Search code examples
pythonpython-3.xcurve-fittingscipy-optimize

Scipy Optimize Curve fit not properly fitting with real data


I am trying to fit a decaying exponential function to real world data. I'm having a problem with aligning the function to the actual data.

Here's my code:

def test_func(x, a, b, c):
    return a*np.exp(-b*x)*np.sin(c*x)

my_time = np.linspace(0,2.5e-6,25000)
p0 = [60000, 700000, 2841842]

params, params_covariance = curve_fit(test_func, my_time, my_amp,p0)

My signal and fitted function My signal and fitted function

My question: why doesn't the fitted function start where my data starts increasing in amplitude?


Solution

  • As I said in my comment, the problem is that your function does not take into account that the exponential curve can be shifted. If you include this shift as an additional parameter, the fit will probably converge.

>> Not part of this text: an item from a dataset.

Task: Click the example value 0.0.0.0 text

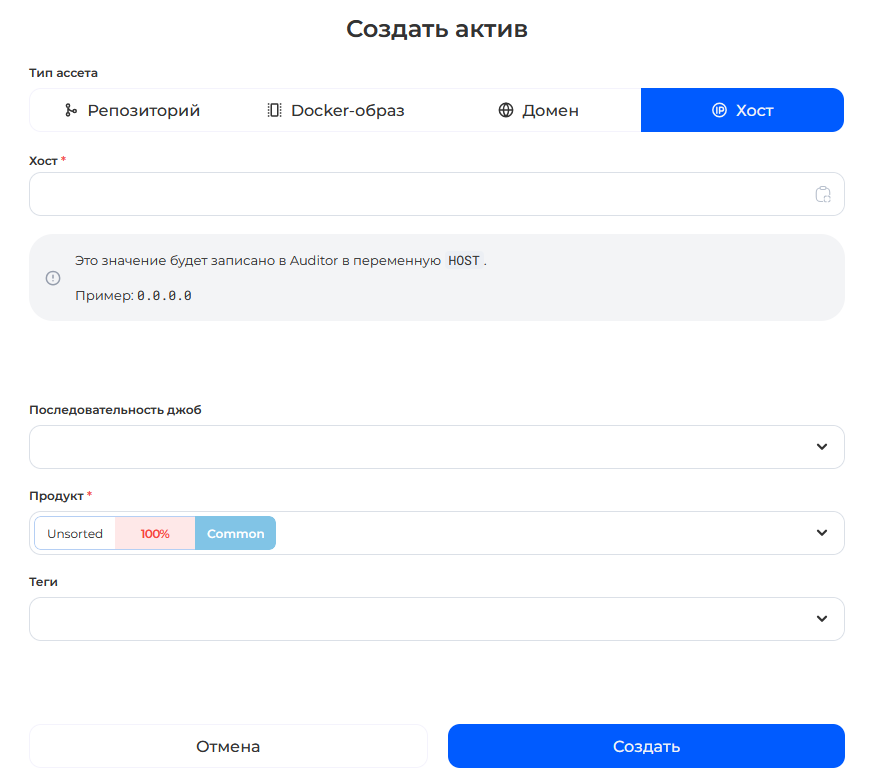Action: pyautogui.click(x=164, y=297)
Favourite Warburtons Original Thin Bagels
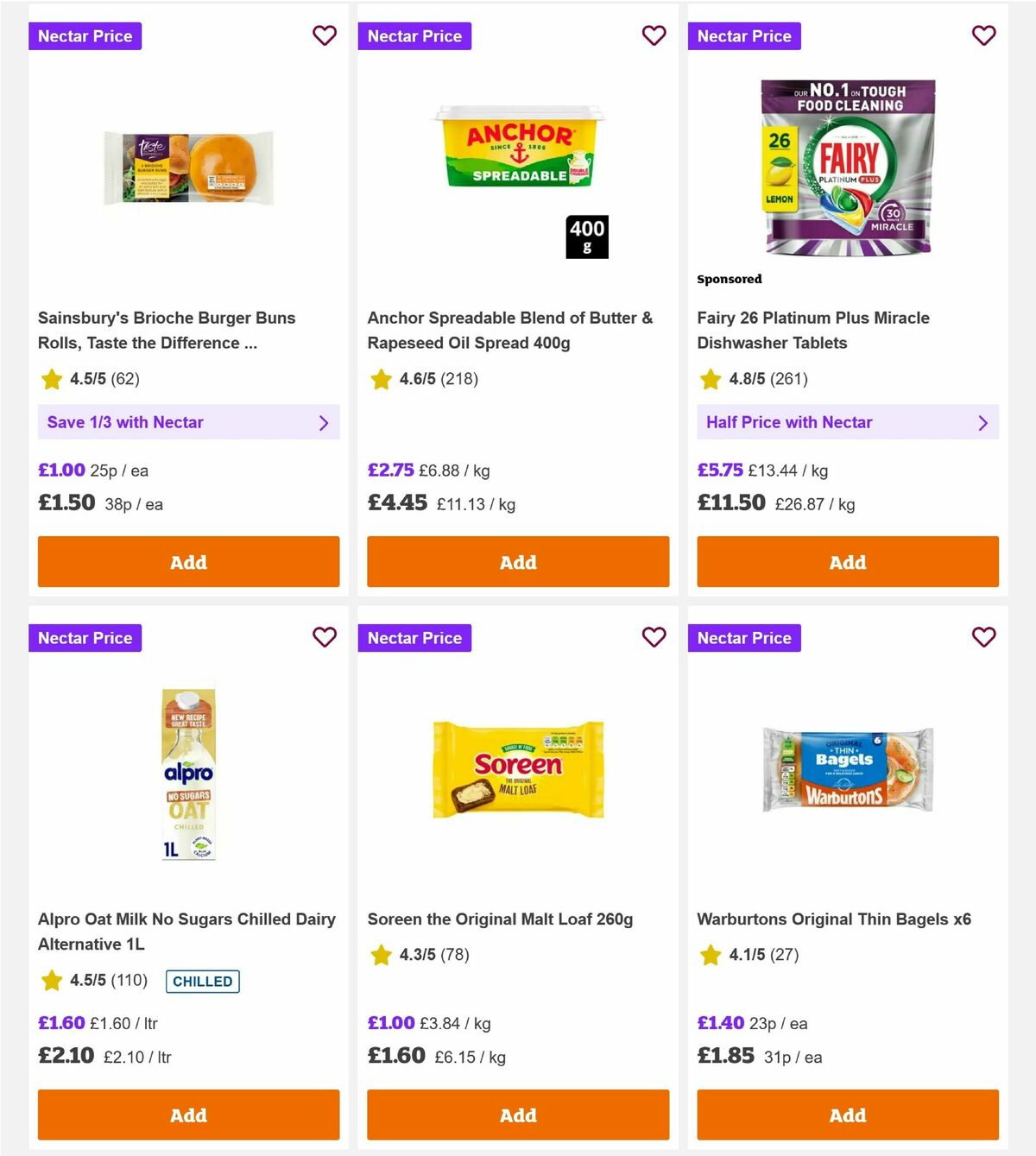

    from scipy.optimize import curve_fit 
    from matplotlib import pyplot as plt
    import numpy as np
    
    def test_func(x, a, b, c, d):  
        return a*np.exp(-b*(x+d))*np.sin(c*(x+d))
    
    my_time = np.linspace(0,2.5e-6,25000)
    
    #generate fake data
    testp0 = [66372, 765189, 2841842, -1.23e-7]
    test_amp = test_func(my_time, *testp0)
    my_amp = test_func(my_time, *testp0)
    my_amp[:2222] = my_amp[2222]
    
    p0 = [600, 700000, 2000, -2e-7]
    params, params_covariance = curve_fit(test_func, my_time, test_amp, p0)
    print(params)
    fit_amp = test_func(my_time, *params)
    
    plt.plot(my_time, my_amp, label="data")
    plt.plot(my_time, fit_amp, label="fit")
    plt.legend()
    
    plt.show()
    

    Sample output

    enter image description here